The Champions League is a huge tournament and as it has grown the need for clubs to fill the empty seats has also grown. The elite clubs have, by and large, been a fixture of Europe's premier competition year on year. The also rans have also been a permanent fixture as EUFA endeavour to prolong and extend their money making opportunities.
Serious talk of elite managers, elite players, systems and tactics is the lifeblood of the serious football fan and there are always fixtures to look forward to and world class players to watch.

Alex Ferguson elevated Manchester United to that elite status so that they stand on equal footing with Real Madrid, Barcelona, Bayern Munich, AC Milan, Juventus and those other clubs that have consistently vied for that trophy with the large ears. Some clubs with their names etched on as past winners can look back with fond recollections and imagine future efforts to add to their haul.

In recent times English clubs have won the Champions league on nights of high drama; Man United in the final moments in '99 and on Penalties in the all England Final, Liverpool coming back from 3-0 to triumph and yes Chelsea in the home of their opponents clawing it back.



Our club with such a great domestic history,is not in the elite, and what is frustrating about that is that we could have been.
The smokescreen of consecutive qualification hides the fact that we have only ever come close to winning the trophy once (possibly twice); these are not the credentials of an elite club.
The Invincibles did not reach this peak but the 2006 side reached the final, by beating the big boys, where selection decisions and fortune cost us.
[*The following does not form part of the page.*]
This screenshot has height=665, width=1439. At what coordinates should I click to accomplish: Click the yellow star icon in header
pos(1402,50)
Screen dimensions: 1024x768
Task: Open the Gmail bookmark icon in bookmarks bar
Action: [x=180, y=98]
Okay, that's how it went but our club, having tasted that magic should have said 'we will return"

We did not then have the desire or ability to say "let's get back there with the big boys and win it next time". In other words small fry thinking.

I can only surmise that, at managerial and board level there was not sufficient desire and commitment to truly retain a place in the elite. Certainly the stadium was supposedly part of that type of philosophy, but that philosophy wasn't fully embraced. A culture of accepting second best has taken a foothold over the last seven years and it is galling to see those other clubs that are 'Johnny come latelys' and Charlatans win the competition and beat the best en route.

We seem to be just there to make up the numbers year on year and from 2006 we have drifted further away from challenging. If we were a 'lesser' club that would not be a problem; it would be a bit of a bonus, but we are The Arsenal, a club that established itself in the ECL and then conceded that we were not big enough to stay and certain powerful people at the club need to be reminded of that.